Previsión del tiempo para esta tarde-noche en el Mesón La Horca: Inestable, más nubes que claros, con tendencia a empeorar. Margueritte corrigió rápidamente su apreciación en cuanto, además de los típicos maleducados que correteaban casi arrollándolo todo a su paso y de los elfos de sangre de melancólico carácter y más que dudoso gusto (porque para apreciar  la malsana atmósfera de los Claros de Tirisfal hace falta ser morboso rato largo), aparecieron varios individuos más, con aire pendenciero. Oh, oh… Se acerca una borrasca…

Estaba cantado: Ese troll llevaba la palabra “problemas” escrita en la frente y, lo que es peor, la señora Condesa estaba presente en el lugar. Nadie ignoraba lo mucho que la irritaba la concurrencia de “vivos” en Rémol, sentimiento compartido por casi toda la población renegada. Que, encima, no la dejasen tomarse su té en paz era… Imperdonable. Y justamente eso, fastidiar mucho, estaba haciendo el impertinente troll: Primero se discutió con un parroquiano sobre el precio de las mercancías, luego se metió con Renée porque no le sirvió alcohol, y, por si fuera poco, hubo de mentar la honorabilidad de los lordaereneses (en términos extremadamente groseros, además).  Demasiado grave como para ignorarlo. Por fin la Condesa intervino. Saltaron chispas. Tantas, que Lady Sûzu, fuera de sí, desenvainó su espada corriendo tras el levantisco troll, quien se batió en retirada, no sin antes haber insultado de nuevo a todo renegado presente o ausente.

Margue había presenciado la desagradable escena desde un rincón, discretamente.

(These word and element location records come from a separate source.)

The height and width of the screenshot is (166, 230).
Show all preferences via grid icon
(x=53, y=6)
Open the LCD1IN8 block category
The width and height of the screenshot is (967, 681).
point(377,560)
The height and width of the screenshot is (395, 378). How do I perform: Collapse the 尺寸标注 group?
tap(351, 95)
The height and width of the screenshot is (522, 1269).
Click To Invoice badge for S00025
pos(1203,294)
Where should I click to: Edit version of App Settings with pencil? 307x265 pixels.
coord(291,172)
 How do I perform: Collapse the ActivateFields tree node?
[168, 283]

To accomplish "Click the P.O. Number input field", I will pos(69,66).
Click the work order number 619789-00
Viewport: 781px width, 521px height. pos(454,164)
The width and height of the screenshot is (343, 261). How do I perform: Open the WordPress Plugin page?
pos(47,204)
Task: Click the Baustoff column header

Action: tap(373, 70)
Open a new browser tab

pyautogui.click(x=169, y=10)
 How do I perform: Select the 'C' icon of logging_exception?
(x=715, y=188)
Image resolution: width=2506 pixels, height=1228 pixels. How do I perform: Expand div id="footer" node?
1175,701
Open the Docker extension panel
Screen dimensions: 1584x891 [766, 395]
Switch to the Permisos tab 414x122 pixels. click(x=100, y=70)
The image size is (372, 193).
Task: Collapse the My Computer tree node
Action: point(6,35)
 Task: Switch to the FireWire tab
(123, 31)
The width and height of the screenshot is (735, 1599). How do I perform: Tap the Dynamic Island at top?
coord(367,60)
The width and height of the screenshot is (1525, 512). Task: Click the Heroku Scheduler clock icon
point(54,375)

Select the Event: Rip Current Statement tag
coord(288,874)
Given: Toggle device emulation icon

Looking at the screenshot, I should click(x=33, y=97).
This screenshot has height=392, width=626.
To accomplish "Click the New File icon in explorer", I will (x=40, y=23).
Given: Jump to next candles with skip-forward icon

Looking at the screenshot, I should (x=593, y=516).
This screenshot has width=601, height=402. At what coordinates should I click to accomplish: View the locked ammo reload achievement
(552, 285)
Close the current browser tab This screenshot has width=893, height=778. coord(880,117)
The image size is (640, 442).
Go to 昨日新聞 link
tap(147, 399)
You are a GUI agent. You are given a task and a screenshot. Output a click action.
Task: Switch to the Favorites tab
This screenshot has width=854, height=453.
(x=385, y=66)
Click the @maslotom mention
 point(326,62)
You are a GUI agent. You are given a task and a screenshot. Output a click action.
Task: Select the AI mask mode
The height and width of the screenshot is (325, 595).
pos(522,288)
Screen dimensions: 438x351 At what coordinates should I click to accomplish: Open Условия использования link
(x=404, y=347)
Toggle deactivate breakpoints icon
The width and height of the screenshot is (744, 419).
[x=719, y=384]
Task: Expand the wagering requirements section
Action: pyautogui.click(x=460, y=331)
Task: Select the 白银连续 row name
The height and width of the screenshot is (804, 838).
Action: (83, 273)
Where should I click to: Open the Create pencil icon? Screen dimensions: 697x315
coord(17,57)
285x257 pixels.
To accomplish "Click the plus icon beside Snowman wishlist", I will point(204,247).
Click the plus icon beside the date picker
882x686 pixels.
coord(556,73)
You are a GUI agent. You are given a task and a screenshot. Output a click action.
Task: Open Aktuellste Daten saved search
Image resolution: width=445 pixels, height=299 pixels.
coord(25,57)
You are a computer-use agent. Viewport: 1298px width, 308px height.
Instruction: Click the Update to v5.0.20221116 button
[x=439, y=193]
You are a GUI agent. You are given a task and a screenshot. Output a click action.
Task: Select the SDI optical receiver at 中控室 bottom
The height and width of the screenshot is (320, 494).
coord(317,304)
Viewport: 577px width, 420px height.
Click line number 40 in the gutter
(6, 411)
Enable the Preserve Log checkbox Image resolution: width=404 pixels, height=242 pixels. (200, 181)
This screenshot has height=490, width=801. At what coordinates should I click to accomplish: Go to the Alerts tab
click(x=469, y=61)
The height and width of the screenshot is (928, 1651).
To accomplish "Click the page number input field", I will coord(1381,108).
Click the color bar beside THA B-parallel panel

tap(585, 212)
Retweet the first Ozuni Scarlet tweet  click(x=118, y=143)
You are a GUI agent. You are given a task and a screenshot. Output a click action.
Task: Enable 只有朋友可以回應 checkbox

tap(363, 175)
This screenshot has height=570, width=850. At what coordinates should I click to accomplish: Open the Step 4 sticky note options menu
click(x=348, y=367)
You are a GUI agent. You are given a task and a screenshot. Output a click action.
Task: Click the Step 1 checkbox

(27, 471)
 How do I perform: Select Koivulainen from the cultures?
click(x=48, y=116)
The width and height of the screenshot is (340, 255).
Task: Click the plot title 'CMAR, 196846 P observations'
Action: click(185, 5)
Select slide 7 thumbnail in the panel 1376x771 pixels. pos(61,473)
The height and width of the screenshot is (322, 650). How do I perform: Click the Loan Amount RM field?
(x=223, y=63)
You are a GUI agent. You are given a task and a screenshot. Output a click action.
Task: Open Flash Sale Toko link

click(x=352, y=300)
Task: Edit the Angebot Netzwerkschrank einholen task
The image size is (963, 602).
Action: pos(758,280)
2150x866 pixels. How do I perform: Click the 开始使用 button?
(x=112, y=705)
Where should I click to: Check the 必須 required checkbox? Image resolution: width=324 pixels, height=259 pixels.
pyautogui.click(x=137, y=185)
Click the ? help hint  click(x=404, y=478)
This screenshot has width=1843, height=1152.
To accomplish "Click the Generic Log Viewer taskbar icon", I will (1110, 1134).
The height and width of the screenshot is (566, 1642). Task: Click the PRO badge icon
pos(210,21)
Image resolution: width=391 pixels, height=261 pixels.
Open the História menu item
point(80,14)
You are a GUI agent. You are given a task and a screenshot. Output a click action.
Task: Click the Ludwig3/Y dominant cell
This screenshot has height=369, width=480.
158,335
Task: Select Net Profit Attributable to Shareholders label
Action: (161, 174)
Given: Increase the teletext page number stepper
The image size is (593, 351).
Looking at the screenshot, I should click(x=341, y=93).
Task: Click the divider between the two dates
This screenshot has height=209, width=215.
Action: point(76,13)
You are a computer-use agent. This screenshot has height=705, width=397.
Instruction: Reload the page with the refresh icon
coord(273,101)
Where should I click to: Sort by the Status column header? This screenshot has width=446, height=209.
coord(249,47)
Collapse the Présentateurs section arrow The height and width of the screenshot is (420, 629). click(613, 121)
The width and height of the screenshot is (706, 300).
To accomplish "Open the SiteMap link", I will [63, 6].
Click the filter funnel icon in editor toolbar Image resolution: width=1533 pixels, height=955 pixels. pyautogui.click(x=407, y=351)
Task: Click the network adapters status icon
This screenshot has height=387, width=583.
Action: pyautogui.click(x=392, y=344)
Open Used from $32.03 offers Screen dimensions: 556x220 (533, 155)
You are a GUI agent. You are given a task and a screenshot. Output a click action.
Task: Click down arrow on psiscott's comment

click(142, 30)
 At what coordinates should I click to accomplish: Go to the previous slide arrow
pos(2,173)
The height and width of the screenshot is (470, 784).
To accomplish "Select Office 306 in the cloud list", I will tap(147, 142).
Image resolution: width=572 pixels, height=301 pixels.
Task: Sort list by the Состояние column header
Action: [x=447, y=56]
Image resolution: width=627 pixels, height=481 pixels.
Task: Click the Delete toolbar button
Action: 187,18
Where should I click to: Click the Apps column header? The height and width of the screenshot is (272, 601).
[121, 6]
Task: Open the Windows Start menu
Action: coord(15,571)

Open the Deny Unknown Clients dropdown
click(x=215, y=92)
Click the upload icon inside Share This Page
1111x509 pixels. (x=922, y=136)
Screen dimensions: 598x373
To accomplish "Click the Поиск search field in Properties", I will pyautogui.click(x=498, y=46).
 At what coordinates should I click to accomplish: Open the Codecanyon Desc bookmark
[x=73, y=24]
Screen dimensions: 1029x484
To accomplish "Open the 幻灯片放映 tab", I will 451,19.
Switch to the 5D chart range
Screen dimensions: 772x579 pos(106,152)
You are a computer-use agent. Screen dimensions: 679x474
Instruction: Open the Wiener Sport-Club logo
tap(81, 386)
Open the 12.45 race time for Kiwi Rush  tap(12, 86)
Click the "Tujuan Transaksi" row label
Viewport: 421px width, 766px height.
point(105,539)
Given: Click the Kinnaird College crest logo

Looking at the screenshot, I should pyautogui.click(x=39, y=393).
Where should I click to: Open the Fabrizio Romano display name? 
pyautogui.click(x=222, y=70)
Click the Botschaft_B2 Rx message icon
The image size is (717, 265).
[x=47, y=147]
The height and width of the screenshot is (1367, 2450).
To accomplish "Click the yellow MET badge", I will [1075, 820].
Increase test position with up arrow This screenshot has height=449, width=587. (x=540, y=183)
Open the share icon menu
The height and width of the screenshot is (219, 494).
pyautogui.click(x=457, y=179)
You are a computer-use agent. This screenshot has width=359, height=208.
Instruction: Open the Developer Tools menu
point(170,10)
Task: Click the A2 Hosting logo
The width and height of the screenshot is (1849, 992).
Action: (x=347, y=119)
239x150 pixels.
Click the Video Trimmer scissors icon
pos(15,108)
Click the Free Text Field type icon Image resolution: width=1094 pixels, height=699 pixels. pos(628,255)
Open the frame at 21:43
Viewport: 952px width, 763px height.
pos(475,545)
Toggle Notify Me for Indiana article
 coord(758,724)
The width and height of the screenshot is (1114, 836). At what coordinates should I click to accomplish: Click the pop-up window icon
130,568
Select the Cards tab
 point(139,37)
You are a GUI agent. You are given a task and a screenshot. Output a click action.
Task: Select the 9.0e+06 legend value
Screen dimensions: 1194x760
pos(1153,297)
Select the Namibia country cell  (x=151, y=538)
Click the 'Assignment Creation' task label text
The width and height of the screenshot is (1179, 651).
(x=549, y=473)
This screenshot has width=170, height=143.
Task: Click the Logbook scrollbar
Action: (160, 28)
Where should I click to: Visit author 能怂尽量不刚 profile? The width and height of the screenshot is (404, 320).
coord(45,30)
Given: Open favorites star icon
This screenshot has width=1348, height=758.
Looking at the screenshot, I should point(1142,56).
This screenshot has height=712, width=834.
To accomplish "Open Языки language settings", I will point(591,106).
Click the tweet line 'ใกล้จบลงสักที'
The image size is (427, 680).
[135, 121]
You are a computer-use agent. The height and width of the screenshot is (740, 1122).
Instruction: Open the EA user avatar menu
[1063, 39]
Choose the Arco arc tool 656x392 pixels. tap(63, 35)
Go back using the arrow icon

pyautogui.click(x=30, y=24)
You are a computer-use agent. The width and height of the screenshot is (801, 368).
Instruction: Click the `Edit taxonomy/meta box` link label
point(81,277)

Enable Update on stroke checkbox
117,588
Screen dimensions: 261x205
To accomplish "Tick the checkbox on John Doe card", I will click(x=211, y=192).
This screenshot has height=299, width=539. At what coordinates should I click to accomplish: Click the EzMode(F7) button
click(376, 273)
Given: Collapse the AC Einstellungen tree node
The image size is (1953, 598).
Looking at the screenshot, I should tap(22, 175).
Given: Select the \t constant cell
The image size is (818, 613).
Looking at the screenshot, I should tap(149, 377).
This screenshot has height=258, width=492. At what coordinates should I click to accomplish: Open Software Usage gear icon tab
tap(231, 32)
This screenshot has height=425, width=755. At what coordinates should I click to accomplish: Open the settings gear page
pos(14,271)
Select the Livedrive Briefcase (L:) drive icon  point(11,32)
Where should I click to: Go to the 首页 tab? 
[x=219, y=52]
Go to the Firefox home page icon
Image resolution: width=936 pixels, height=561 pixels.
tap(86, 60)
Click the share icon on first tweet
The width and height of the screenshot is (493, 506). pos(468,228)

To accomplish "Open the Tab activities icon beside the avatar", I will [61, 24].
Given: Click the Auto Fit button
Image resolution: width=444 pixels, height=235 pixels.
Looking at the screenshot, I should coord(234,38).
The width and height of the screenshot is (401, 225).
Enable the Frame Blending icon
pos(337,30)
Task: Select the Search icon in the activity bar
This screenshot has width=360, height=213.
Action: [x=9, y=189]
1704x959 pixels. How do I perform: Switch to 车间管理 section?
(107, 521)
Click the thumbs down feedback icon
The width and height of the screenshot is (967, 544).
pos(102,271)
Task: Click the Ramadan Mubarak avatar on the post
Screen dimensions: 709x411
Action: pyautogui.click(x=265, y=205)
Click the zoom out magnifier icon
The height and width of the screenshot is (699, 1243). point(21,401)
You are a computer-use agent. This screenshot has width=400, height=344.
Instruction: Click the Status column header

No había intervenido, aunque cuando la Condesa se aprestó a luchar contra el ofensor, rezó por ella y la bendijo. Había sido un gesto inconsciente, un reflejo fruto de años en campaña. Entonces… ¿Por qué se encontraba ahora frente a Lady Sûzu enzarzada en una conversación que, sin duda, acabaría en disputa? Si estaban de acuerdo, al menos, en este momento, en detalles básicos… ¿Por qué la había molestado su bendición? ¿Por qué ese empeño de la Condesa en alejarla de la Luz? ¿A qué venía ese “llevarla por el camino correcto”?…

De nuevo, chocaron. La noble dirigente llamó al orden a la díscola sacerdotisa de la Luz. Ésta terminó su alegato arrodillada, pero  desafiante:

– Haced lo que debáis.

- No… seré…yo…quién… os… juzgue. Lady Sûzu de Rémol y Barov envainó su espada y caminó lentamente hacia la puerta del Mesón, ahora prácticamente vacío, dejando atrás a Margueritte Edhelstein, La… Reina… Oscura… verá…  si… servís… a… la… causa. Si… no… pereceréis. – sentenció mientras salía del edificio.

Margot se levantó poco a poco. Le temblaban las piernas, las manos y tenía la boca seca. Un sudor frío le recorría el cuerpo entero: Ni en pleno combate había sentido tanto miedo.